Fetch the complete documentation index at: https://docs.overpass.ag/llms.txt

Use this file to discover all available pages before exploring further.

Overpass makes lending-pool exposure easier to access and compose. It does not remove lending risk. Every yield token inherits the conditions of its source pool.

Main risk categories

Source protocol risk

The source lending protocol controls the pool’s core accounting, interest accrual, liquidation behavior, oracle dependencies, and reserve management. If the source protocol has a bug or governance issue, the corresponding yield token can be affected.

Source-pool liquidity risk

Withdrawals depend on available liquidity in the source pool. If utilization is high, a holder may not be able to redeem a large position immediately. The pool may need borrower repayments or new deposits before withdrawals can complete.

Cap and pause risk

Source pools can have deposit caps or paused deposits.
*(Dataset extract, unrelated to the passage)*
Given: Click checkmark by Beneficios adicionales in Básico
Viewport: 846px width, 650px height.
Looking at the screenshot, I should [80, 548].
If a pool is at capacity, new deposits can fail. If deposits are paused, minting a yield token can fail even while existing positions remain withdrawable.

Oracle risk

Some lending protocols require fresh oracle data for reserve refreshes, deposits, withdrawals, or risk checks. If a source pool depends on a stale or deprecated oracle, Overpass transactions can fail.
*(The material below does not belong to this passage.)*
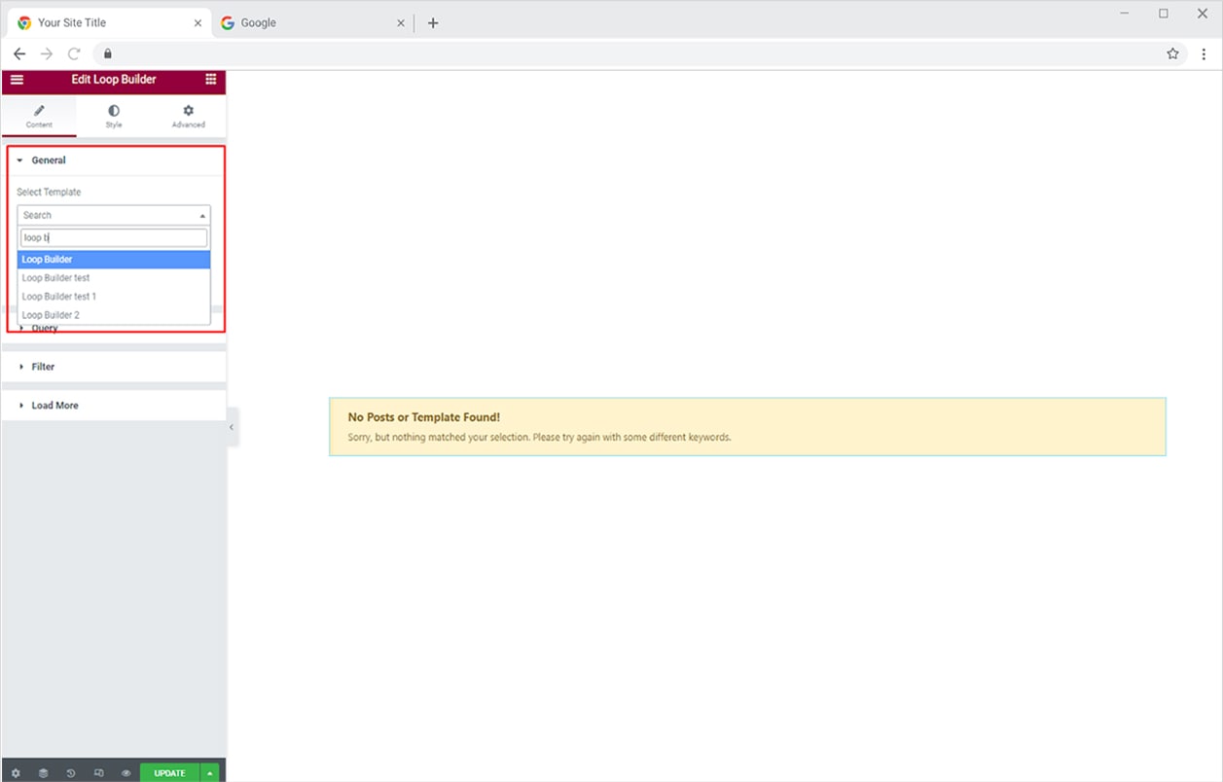Toggle preview changes eye icon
Bad-debt and impairment risk

If a source pool has bad debt or impaired assets, yield-token redeemability can be affected. Overpass surfaces this as source-pool-specific risk; it does not socialize risk across unrelated wrappers.

Adapter risk

Adapter correctness is the main Overpass implementation risk. Adapters must correctly read source accounting, handle rounding, build protocol instructions, enforce caps, detect pause state, and produce accurate quotes.

Safety design

Overpass is designed around:
  • deterministic accounting from source protocols
  • explicit protocol adapters
  • source-pool state checks
  • cap and pause handling
  • quote warnings
  • conservative UI blocking for likely failures
  • adapter tests for share conservation, rounding, redeemability, and edge cases
  • independent audit and monitoring paths for wrappers and adapters

Integrator checklist

Before presenting a route, check:
  • source protocol
  • source pool
  • wrapper mint
  • underlying mint
  • source-pool cap
  • source-pool pause state
  • utilization and withdrawal liquidity
  • oracle status
  • quote warnings
  • creator fee
  • protocol fee
  • registry verification
For collateral or leveraged integrations, add independent risk limits and external valuation controls.

User-facing language

Use clear language:
  • “Yield token backed by a specific source pool”
  • “Redeemability depends on source-pool liquidity”
  • “APY is not guaranteed”
  • “High utilization can delay or block withdrawals”
  • “This token inherits risk from the underlying lending protocol”
Avoid language that implies guaranteed yield, instant redemption in all conditions, or protocol-wide backing across unrelated pools.